Exercise requirements — Please filter the entries and return only the lines that include "Safari".

Records for processing —

____________________

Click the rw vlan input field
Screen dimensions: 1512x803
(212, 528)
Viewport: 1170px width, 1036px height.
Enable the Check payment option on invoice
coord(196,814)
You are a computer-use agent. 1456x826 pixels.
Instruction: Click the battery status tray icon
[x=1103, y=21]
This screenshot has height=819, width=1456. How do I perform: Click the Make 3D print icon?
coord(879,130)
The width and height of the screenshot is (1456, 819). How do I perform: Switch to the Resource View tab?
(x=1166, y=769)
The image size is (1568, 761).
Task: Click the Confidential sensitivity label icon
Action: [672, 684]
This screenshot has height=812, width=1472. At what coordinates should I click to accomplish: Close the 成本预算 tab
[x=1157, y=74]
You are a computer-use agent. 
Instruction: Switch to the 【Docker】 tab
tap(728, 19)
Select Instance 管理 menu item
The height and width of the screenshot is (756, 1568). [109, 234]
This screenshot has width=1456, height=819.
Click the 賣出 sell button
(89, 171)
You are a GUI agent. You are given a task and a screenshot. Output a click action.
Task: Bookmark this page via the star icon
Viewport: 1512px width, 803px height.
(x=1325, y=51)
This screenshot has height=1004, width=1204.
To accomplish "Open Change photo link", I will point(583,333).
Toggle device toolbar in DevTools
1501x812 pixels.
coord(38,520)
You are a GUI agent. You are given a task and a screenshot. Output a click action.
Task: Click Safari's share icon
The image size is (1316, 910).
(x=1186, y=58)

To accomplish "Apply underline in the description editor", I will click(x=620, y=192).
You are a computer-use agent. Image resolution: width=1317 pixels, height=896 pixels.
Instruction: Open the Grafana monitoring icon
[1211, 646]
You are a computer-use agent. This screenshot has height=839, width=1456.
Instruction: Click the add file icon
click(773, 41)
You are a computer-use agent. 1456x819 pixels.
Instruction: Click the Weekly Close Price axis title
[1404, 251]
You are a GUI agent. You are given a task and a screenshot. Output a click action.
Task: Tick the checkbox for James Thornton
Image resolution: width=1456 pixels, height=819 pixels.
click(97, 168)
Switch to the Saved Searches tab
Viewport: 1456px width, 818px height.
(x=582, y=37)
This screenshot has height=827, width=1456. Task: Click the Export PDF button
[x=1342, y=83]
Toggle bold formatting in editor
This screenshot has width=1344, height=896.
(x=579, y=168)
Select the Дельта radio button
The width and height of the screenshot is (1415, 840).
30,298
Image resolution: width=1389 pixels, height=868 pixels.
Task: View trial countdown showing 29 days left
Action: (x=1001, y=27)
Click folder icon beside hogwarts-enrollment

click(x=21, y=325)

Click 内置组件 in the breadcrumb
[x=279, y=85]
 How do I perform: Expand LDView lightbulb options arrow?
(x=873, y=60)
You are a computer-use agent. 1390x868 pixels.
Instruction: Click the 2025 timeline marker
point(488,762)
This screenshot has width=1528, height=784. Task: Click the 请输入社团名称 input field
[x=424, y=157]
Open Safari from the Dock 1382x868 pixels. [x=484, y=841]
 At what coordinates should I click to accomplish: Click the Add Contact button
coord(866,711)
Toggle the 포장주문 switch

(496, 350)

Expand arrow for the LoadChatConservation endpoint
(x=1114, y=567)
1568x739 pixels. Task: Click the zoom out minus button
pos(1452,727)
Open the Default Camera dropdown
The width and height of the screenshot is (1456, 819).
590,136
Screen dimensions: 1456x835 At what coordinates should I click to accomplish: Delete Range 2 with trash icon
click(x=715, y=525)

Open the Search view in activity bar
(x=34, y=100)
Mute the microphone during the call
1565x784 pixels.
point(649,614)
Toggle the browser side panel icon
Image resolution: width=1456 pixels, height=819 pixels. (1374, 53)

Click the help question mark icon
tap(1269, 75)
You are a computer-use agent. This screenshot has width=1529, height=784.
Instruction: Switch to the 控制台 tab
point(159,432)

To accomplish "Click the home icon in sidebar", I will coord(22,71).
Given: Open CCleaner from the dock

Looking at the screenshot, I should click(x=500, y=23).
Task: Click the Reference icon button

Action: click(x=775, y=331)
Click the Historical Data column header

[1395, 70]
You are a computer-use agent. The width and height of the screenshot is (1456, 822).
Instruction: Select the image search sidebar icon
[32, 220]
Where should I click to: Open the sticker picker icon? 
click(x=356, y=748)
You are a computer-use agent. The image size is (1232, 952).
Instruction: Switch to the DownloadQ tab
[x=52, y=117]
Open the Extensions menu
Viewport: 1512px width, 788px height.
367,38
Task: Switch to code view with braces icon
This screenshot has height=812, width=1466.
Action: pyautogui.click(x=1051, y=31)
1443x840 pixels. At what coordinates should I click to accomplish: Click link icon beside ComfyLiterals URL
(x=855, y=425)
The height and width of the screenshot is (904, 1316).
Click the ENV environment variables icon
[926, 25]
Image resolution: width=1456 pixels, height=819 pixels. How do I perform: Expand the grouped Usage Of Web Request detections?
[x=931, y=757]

____________________

Exercise answer —
Task: Click Safari's share icon
Open Safari from the Dock 1382x868 pixels. [x=484, y=841]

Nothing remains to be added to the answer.